Study material:

= Beginning of Section =

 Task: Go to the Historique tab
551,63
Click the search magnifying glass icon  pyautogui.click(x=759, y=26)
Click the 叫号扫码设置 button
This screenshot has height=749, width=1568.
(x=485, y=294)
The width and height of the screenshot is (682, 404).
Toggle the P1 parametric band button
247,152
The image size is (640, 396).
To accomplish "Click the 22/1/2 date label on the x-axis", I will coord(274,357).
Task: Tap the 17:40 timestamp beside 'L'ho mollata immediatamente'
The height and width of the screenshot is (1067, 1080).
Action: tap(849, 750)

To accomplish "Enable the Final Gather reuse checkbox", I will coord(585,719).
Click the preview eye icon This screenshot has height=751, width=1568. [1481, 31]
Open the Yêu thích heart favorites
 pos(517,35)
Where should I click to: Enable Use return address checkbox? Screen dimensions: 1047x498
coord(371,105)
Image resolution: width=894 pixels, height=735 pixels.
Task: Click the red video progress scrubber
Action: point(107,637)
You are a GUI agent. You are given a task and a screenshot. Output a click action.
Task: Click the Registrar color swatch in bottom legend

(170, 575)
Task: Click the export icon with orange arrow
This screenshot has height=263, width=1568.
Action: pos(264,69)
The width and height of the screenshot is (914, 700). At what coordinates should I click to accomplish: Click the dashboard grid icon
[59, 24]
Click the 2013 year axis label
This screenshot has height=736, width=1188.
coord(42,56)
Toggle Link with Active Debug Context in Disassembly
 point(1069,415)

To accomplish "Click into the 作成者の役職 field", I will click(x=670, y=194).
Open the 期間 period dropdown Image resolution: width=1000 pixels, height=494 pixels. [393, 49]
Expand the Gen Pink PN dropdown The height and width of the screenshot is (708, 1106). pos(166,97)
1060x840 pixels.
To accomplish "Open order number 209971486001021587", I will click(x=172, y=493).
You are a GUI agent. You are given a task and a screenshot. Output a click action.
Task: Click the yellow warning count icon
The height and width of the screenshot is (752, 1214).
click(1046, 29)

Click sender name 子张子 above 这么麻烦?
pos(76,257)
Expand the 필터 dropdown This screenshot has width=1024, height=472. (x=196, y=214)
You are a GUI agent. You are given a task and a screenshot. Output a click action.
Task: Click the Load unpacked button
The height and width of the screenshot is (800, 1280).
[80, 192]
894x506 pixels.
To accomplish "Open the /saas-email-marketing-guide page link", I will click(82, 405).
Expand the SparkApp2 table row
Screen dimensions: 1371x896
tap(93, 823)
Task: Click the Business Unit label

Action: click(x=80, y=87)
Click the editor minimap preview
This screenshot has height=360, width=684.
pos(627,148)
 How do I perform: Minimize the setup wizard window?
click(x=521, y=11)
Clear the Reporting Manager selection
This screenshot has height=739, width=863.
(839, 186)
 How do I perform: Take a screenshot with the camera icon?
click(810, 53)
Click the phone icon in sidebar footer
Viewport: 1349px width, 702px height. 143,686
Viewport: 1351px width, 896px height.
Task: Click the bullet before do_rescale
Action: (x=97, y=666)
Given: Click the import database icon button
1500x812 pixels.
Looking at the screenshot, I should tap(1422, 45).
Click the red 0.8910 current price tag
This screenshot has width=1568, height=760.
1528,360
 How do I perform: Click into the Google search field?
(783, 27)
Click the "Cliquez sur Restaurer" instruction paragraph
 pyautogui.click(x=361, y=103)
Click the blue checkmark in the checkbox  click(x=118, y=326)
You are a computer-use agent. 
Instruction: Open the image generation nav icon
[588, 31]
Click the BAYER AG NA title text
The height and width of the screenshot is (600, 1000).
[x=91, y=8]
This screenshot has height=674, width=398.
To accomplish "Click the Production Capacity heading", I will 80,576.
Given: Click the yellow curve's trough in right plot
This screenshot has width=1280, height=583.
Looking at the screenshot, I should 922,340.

= End of Section =

Using the word "dropdown" as the filter, copy each matching line from the material.

Open the 期間 period dropdown Image resolution: width=1000 pixels, height=494 pixels. [393, 49]
Expand the Gen Pink PN dropdown The height and width of the screenshot is (708, 1106). pos(166,97)
Expand the 필터 dropdown This screenshot has width=1024, height=472. (x=196, y=214)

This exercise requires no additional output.